[1174] In the Swiss edition2 I purposely set out the results of the astrological statistics in tabular form in this chapter, so that the reader could gain some insight into the behaviour of the figures—in other words, see for himself how fortuitous these results were. Subsequently, I wanted to suppress that account of the experiment in the English edition and for a very peculiar reason indeed. That is, it has been forcibly borne in on me that practically nobody has understood it the right way, despite—or perhaps because—of the fact that I took the trouble to describe the experiment in great detail and in all its vicissitudes. Since it involved the use of statistics and comparative frequencies, I had the (as it now seems) unlucky idea that it would be helpful to present the resultant figures in tabular form. But evidently the suggestive effect emanating from statistical tables is so strong that nobody can rid himself of the notion that such an array of figures is somehow connected with the tendentious desire to prove something. Nothing could have been further from my mind, because all I intended to do was to describe a certain sequence of events in all its aspects. This altogether too unassuming intention was misunderstood all round, with the consequence that the meaning of the whole exposition went by the board.
[1175] I am not going to commit this mistake again, but shall make my point at once by anticipating the result: the experiment shows how synchronicity plays havoc with statistical material. Even the choice of my material seems to have thrown my readers into confusion, since it is concerned with astrological statistics. One can easily imagine how obnoxious such a choice must be to a prudish intellectualism. Astrology, we are told, is unscientific, absolute nonsense, and everything to do with it is branded as rank superstition. In such a dubious context, how could columns of figures mean anything except an attempt to furnish proofs in favour of astrology, proofs whose invalidity is a foregone conclusion? I have already said that there was never any question of that—but what can words do against numerical tables?
[1176] We hear so much of astrology nowadays that I determined to inquire a little more closely into the empirical foundations of this intuitive method. For this reason I picked on the following question: How do the conjunctions and oppositions of the sun, moon, Mars, Venus, ascendant, and descendant behave in the horoscopes of married people? The sum of all these aspects amount to fifty.
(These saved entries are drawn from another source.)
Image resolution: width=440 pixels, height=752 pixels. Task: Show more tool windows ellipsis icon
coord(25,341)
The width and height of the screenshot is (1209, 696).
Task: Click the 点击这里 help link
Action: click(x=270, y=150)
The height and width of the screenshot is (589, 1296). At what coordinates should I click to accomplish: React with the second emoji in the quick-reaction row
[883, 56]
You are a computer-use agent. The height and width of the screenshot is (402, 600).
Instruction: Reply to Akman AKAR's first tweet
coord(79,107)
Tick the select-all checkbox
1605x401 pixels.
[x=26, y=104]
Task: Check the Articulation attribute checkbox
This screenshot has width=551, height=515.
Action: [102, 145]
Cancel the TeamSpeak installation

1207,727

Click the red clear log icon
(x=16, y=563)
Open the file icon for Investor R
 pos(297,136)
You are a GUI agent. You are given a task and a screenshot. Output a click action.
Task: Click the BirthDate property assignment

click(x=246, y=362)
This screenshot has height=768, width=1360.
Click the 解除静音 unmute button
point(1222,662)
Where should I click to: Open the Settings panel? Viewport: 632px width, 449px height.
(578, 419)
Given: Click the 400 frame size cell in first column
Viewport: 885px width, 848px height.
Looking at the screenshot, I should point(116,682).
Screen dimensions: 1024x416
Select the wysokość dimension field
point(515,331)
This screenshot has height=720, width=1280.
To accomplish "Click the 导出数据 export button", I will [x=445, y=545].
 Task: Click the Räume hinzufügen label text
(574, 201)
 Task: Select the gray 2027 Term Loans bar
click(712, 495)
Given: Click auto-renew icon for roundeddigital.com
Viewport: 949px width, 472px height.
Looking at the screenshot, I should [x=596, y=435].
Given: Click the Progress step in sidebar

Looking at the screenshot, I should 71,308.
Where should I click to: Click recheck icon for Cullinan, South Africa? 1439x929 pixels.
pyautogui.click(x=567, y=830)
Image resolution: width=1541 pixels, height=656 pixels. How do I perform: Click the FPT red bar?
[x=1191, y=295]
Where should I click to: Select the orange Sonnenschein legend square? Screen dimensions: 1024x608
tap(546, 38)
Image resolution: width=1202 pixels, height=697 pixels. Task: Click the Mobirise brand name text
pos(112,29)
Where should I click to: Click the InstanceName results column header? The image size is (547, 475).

[1177] The material to be examined, namely, marriage horoscopes, was obtained from friendly donors in Zurich, London, Rome, and Vienna. The horoscopes, or rather the birth data, were piled up in chronological order just as the post brought them in. The misunderstanding already began here, as several astrological authorities informed me that my procedure was quite unsuited to evaluating the marriage relationship. I thank these amiable counsellors, but on my side there was never any intention of evaluating marriage astrologically but only of investigating the question raised above. As the material only trickled in very slowly I was unable to restrain my curiosity any longer, and I also wanted to test out the methods to be employed. I therefore took the 360 horoscopes (i.e., 180 pairs) that had so far accumulated and gave the material to my coworker, Dr. Liliane Frey-Rohn, to be analysed. I called these 180 pairs the “first batch.”
[1178] Examination of this batch showed that the conjunction of sun (masculine) and moon (feminine) was the most frequent of all the 50 aspects, occurring in 10% of all cases. The second batch, evaluated later, consisted of 440 additional horoscopes (220 pairs) and showed as the most frequent aspect a moon-moon conjunction (10.9%). A third batch, consisting of 166 horoscopes (83 pairs), showed as the most frequent aspect the ascendant-moon conjunction (9.6%).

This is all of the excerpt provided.